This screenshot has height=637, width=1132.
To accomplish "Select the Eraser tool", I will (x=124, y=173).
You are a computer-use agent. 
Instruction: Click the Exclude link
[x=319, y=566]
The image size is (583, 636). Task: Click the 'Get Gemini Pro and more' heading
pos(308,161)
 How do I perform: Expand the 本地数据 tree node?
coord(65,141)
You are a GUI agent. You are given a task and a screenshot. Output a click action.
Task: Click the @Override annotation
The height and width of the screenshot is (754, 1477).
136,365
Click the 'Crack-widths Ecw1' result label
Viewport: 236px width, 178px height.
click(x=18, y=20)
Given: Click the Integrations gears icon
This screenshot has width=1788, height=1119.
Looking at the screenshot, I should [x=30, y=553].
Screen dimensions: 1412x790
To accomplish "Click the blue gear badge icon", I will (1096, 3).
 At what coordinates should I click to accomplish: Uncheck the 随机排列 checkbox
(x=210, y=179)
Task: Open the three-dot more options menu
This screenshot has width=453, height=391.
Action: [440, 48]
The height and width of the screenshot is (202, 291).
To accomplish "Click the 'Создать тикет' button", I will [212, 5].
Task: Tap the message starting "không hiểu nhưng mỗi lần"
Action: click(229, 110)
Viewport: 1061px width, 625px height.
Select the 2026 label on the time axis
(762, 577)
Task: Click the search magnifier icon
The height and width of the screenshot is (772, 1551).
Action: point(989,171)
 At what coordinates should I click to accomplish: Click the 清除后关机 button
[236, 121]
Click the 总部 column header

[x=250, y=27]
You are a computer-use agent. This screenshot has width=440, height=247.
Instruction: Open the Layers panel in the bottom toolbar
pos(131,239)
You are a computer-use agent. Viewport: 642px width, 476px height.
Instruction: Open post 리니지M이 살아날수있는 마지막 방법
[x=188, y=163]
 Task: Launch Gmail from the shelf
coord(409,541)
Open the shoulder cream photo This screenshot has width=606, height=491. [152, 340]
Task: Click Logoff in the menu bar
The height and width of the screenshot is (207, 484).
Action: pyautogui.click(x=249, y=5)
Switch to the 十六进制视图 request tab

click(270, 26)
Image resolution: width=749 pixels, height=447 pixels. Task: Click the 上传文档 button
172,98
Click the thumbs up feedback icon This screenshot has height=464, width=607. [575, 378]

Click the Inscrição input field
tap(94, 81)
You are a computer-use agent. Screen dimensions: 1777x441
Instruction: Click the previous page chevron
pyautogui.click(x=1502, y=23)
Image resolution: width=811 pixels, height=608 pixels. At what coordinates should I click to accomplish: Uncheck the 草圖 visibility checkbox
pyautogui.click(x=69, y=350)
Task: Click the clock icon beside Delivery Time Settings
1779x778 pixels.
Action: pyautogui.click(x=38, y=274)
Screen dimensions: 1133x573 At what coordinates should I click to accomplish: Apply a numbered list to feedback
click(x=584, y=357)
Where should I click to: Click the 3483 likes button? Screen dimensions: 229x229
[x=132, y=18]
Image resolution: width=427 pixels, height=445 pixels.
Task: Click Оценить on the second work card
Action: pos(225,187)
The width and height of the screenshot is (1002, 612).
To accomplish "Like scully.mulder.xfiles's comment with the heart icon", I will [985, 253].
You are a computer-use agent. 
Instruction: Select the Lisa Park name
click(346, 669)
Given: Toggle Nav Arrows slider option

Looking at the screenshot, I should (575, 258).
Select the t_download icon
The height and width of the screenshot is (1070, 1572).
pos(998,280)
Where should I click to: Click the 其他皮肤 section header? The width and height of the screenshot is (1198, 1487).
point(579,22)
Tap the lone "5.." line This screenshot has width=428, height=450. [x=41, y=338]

§

• _GOAL_: Write out every line of the entries above exactly as it appears.

• _ANSWER TO THE PROBLEM_:
This screenshot has height=637, width=1132.
To accomplish "Select the Eraser tool", I will (x=124, y=173).
You are a computer-use agent. 
Instruction: Click the Exclude link
[x=319, y=566]
The image size is (583, 636). Task: Click the 'Get Gemini Pro and more' heading
pos(308,161)
 How do I perform: Expand the 本地数据 tree node?
coord(65,141)
You are a GUI agent. You are given a task and a screenshot. Output a click action.
Task: Click the @Override annotation
The height and width of the screenshot is (754, 1477).
136,365
Click the 'Crack-widths Ecw1' result label
Viewport: 236px width, 178px height.
click(x=18, y=20)
Given: Click the Integrations gears icon
This screenshot has width=1788, height=1119.
Looking at the screenshot, I should [x=30, y=553].
Screen dimensions: 1412x790
To accomplish "Click the blue gear badge icon", I will (1096, 3).
 At what coordinates should I click to accomplish: Uncheck the 随机排列 checkbox
(x=210, y=179)
Task: Open the three-dot more options menu
This screenshot has width=453, height=391.
Action: [440, 48]
The height and width of the screenshot is (202, 291).
To accomplish "Click the 'Создать тикет' button", I will [212, 5].
Task: Tap the message starting "không hiểu nhưng mỗi lần"
Action: click(229, 110)
Viewport: 1061px width, 625px height.
Select the 2026 label on the time axis
(762, 577)
Task: Click the search magnifier icon
The height and width of the screenshot is (772, 1551).
Action: point(989,171)
 At what coordinates should I click to accomplish: Click the 清除后关机 button
[236, 121]
Click the 总部 column header

[x=250, y=27]
You are a computer-use agent. This screenshot has width=440, height=247.
Instruction: Open the Layers panel in the bottom toolbar
pos(131,239)
You are a computer-use agent. Viewport: 642px width, 476px height.
Instruction: Open post 리니지M이 살아날수있는 마지막 방법
[x=188, y=163]
 Task: Launch Gmail from the shelf
coord(409,541)
Open the shoulder cream photo This screenshot has width=606, height=491. [152, 340]
Task: Click Logoff in the menu bar
The height and width of the screenshot is (207, 484).
Action: pyautogui.click(x=249, y=5)
Switch to the 十六进制视图 request tab

click(270, 26)
Image resolution: width=749 pixels, height=447 pixels. Task: Click the 上传文档 button
172,98
Click the thumbs up feedback icon This screenshot has height=464, width=607. [575, 378]

Click the Inscrição input field
tap(94, 81)
You are a computer-use agent. Screen dimensions: 1777x441
Instruction: Click the previous page chevron
pyautogui.click(x=1502, y=23)
Image resolution: width=811 pixels, height=608 pixels. At what coordinates should I click to accomplish: Uncheck the 草圖 visibility checkbox
pyautogui.click(x=69, y=350)
Task: Click the clock icon beside Delivery Time Settings
1779x778 pixels.
Action: pyautogui.click(x=38, y=274)
Screen dimensions: 1133x573 At what coordinates should I click to accomplish: Apply a numbered list to feedback
click(x=584, y=357)
Where should I click to: Click the 3483 likes button? Screen dimensions: 229x229
[x=132, y=18]
Image resolution: width=427 pixels, height=445 pixels.
Task: Click Оценить on the second work card
Action: pos(225,187)
The width and height of the screenshot is (1002, 612).
To accomplish "Like scully.mulder.xfiles's comment with the heart icon", I will [985, 253].
You are a computer-use agent. 
Instruction: Select the Lisa Park name
click(346, 669)
Given: Toggle Nav Arrows slider option

Looking at the screenshot, I should (575, 258).
Select the t_download icon
The height and width of the screenshot is (1070, 1572).
pos(998,280)
Where should I click to: Click the 其他皮肤 section header? The width and height of the screenshot is (1198, 1487).
point(579,22)
Tap the lone "5.." line This screenshot has width=428, height=450. [x=41, y=338]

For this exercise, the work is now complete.